Abstract

Improving the speed and efficiency of database search algorithms that deduce peptides from mass spectrometry (MS) data has been an active area of research for more than three decades. The significance of the need for faster database search methods has rapidly increased due to the growing interest in studying non-model organisms, meta-proteomics, and proteogenomic data, which are notorious for their enormous search space.

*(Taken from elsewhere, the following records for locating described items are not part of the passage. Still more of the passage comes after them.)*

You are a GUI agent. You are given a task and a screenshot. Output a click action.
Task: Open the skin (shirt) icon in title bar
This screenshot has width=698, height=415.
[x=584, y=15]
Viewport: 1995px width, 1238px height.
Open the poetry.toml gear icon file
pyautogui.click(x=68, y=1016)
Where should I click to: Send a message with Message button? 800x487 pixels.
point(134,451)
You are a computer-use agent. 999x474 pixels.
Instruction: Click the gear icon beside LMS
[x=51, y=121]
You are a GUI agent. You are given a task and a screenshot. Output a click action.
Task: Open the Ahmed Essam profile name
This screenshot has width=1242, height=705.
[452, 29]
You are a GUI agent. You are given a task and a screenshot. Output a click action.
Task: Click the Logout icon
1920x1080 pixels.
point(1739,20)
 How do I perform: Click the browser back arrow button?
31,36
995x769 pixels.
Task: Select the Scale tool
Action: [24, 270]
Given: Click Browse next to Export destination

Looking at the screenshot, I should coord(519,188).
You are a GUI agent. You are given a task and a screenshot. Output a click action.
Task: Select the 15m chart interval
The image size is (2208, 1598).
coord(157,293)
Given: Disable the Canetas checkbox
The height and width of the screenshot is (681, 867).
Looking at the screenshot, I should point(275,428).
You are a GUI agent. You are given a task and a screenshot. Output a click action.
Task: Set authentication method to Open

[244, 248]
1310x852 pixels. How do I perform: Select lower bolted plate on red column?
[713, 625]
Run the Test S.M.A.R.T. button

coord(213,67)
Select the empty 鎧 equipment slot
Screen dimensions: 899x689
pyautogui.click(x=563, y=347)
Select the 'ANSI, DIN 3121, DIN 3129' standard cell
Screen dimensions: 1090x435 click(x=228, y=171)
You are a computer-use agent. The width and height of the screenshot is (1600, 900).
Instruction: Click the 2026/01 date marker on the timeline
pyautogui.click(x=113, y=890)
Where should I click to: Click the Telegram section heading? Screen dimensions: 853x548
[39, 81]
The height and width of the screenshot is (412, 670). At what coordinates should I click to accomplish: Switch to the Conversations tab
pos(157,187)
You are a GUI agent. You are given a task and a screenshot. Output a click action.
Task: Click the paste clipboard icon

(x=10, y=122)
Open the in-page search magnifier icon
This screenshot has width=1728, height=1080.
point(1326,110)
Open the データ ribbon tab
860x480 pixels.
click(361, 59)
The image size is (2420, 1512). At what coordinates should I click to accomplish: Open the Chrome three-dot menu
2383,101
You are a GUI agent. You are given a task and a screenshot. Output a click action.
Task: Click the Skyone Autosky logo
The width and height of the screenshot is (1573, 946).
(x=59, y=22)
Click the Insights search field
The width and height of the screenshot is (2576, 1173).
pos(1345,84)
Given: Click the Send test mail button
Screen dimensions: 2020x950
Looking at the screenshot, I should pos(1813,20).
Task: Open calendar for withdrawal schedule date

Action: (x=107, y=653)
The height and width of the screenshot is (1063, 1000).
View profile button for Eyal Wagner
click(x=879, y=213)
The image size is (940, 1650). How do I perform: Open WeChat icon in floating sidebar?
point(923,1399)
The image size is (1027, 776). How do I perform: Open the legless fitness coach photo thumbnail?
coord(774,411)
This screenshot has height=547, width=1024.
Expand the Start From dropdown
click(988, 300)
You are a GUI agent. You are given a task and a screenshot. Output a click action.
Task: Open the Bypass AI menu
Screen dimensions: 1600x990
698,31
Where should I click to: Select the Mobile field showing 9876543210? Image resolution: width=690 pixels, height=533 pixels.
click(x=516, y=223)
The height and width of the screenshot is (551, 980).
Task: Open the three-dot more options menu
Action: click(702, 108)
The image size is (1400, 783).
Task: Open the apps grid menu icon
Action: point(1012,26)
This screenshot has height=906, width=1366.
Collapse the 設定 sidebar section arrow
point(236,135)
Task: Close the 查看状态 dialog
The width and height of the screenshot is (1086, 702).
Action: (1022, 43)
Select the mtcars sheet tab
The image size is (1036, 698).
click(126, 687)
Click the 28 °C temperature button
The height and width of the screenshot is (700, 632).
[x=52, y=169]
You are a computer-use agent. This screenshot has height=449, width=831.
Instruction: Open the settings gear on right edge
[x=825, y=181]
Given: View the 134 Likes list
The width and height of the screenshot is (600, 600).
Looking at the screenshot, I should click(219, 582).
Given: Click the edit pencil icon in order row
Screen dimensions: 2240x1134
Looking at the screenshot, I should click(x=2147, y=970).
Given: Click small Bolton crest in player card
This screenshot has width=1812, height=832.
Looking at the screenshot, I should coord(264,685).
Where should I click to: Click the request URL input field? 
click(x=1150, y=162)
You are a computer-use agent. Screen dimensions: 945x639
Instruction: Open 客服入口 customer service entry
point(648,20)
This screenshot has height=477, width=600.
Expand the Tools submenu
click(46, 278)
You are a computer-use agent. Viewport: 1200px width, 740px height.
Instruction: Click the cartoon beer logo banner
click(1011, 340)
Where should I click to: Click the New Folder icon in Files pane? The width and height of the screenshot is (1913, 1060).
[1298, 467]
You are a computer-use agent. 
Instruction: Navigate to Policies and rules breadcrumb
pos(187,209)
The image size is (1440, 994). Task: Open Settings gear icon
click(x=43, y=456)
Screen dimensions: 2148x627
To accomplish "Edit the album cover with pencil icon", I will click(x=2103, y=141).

Poor scalability of serial algorithms with the growing size of the database and increasing parameters of post-translational modifications is a widely recognized problem. While high-performance computing techniques can be used on supercomputing machines, the need for real-time, on-the-instrument solutions necessitates the development of an efficient system-on-chip that optimizes design constraints such as cost, performance, and power of the system. To show case that such a system can work, we present an FPGA-based computational framework called FiCOPS to accelerate database search using a hardware/software co-design methodology. First, we theoretically analyze the database-search algorithm (closed-search) to reveal opportunities for parallelism and uncover computational bottlenecks. We then design an FPGA-based architectural template to exploit parallelism inherent in the search workload. We also formulate an analytical performance model for the architecture template to perform rapid design space exploration and find a near-optimal accelerator configuration. Finally, we implement our design on the Intel Stratix 10 FPGA platform and evaluate it using real-world datasets. Our experiments demonstrate that FiCOPS achieves 3.5 times speed-up over existing CPU solutions and 3 times and 5 times reduction in power consumption compared to existing CPU and GPU solutions.